Since Fair Game, Salie has hosted many podcasts, including Wait Wait Naked and Ashamed (about the 20th anniversary of Wait Wait…Don’t Tell Me!), Broadway Revival for Audible, Real Good for Stitcher, One Plus One for Wondery, and Authorized (about sex and romance in literature) for Audible. She has twice guest-hosted Wait Wait…Don’t Tell Me!

In February 2011, she hosted a Bravo special of Approval Matrix, a TV adaptation of New York magazine's feature by the same name.

From 2008 to 2010, she hosted Sundance Channel’s coverage of the Sundance Film Festival, where she interviewed actors and directors such as Jennifer Lawrence, Robert Redford, Ryan Gosling, Philip Seymour Hoffman, Chris Rock, Amy Poehler, Billy Bob Thornton, Joan Rivers, Michelle Williams, Dax Shepard, Elijah Wood, and Ashton Kutcher.

Salie has been a contributor to CBS News Sunday Morning since 2009. She regularly does stories and commentaries on the show, on topics ranging from time travel to gender pronouns to British vs. American English to the journey of a pointe shoe to the Nutcracker stage. She is a regular panelist on the NPR quiz show Wait Wait... Don't Tell Me!. She hosted the live, daily Sirius show News & Notes for the Entertainment Weekly channel in 2013. In 2012, Salie hosted the National Book Awards.

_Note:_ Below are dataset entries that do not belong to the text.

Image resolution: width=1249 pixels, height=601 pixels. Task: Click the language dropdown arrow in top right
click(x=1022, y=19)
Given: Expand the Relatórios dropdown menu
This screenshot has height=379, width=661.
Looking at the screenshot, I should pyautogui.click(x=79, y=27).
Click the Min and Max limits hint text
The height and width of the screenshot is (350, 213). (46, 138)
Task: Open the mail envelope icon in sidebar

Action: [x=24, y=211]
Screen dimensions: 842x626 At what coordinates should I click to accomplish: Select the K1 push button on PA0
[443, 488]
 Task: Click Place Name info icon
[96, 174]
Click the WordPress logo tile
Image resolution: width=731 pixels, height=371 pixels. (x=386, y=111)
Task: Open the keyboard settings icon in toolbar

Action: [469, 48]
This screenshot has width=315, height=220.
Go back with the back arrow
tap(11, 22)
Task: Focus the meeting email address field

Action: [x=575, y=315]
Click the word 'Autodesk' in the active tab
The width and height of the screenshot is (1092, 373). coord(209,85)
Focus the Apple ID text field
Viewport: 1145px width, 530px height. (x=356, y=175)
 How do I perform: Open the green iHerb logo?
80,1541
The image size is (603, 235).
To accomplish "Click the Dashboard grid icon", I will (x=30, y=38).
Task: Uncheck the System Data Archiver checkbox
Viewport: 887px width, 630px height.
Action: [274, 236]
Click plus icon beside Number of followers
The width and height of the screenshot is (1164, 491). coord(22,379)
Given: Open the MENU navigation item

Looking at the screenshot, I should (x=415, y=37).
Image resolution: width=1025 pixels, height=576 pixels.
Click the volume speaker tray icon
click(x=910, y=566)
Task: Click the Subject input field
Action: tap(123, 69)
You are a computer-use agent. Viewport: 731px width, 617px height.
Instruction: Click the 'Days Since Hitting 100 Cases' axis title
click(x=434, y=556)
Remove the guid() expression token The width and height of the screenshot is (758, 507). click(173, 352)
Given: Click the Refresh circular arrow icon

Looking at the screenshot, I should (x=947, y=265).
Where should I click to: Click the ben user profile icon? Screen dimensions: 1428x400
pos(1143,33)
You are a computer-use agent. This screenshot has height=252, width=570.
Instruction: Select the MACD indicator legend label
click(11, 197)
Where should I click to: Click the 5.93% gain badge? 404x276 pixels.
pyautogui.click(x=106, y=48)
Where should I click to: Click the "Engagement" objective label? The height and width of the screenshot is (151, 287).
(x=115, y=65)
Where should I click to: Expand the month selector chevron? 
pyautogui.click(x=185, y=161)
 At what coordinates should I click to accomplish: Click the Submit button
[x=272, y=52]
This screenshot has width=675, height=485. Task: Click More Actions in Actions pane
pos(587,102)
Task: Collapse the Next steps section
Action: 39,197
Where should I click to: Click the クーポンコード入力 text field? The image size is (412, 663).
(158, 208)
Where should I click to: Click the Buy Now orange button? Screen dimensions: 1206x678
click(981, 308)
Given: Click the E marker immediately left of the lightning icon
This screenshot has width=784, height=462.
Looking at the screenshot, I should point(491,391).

She has moderated events at venues such as the Paley Center for Media, Tribeca Film Festival, 92nd Street Y, the American Museum of Natural History, the New York Public Library, the World Science Festival and Comic-Con.

=== Approval Junkie and other writing ===
In Salie’s book Approval Junkie: My Heartfelt (and Occasionally Inappropriate) Quest to Please Just About Everyone, and Ultimately Myself, she shares stories of the lengths she’s gone to for validation, such as winning her high school pageant, choosing the dress to wear to her divorce, and undergoing a kind of exorcism to please her ex-husband, whom she calls her “wasband.” She adapted the book into a play with Amanda Watkins, who directed both the Alliance Theatre's Hertz Stage in Atlanta and the Off-Broadway runs.

Salie has also written for The New York Times, Time, USA Today, and McSweeney’s.

==Personal life==
Salie is married to John Semel. They were married on October 9, 2011, in Rome. The couple have a son and a daughter. Salie has been very public about her fertility treatments and challenges and speaks often about becoming a mother for the first time in her 40s.

She lives in Manhattan with her family.

==Filmography==
===Film===
- Running Woman (1998)
- Till Death Us Do Part (1998)
- The Trip (2002)
- Wild Things 2 (2004)

===Television===
- Oldest Living Confederate Widow Tells All (1994)
- Alien Avengers (1996)
- Married... with Children (1996)
- Star Trek: Deep Space Nine (1997–1998)
- Unhappily Ever After (1998–1999)
- Sabrina the Teenage Witch (1999)
- Charmed (2000)
- Sex and the City (2000)
- Black Scorpion (2001)
- Odyssey 5 (2002)
- Astro Boy (2003)
- Dragnet (2003)
- Miss Match (2004)
- Significant Others (2004) – main role
- Close to Home (2006)

==Awards==
Salie has won five Daytime Emmy Awards as a Contributing Commentator to CBS News Sunday Morning with the show's wins for Outstanding Morning Program in 2013, 2015, 2019 and 2021.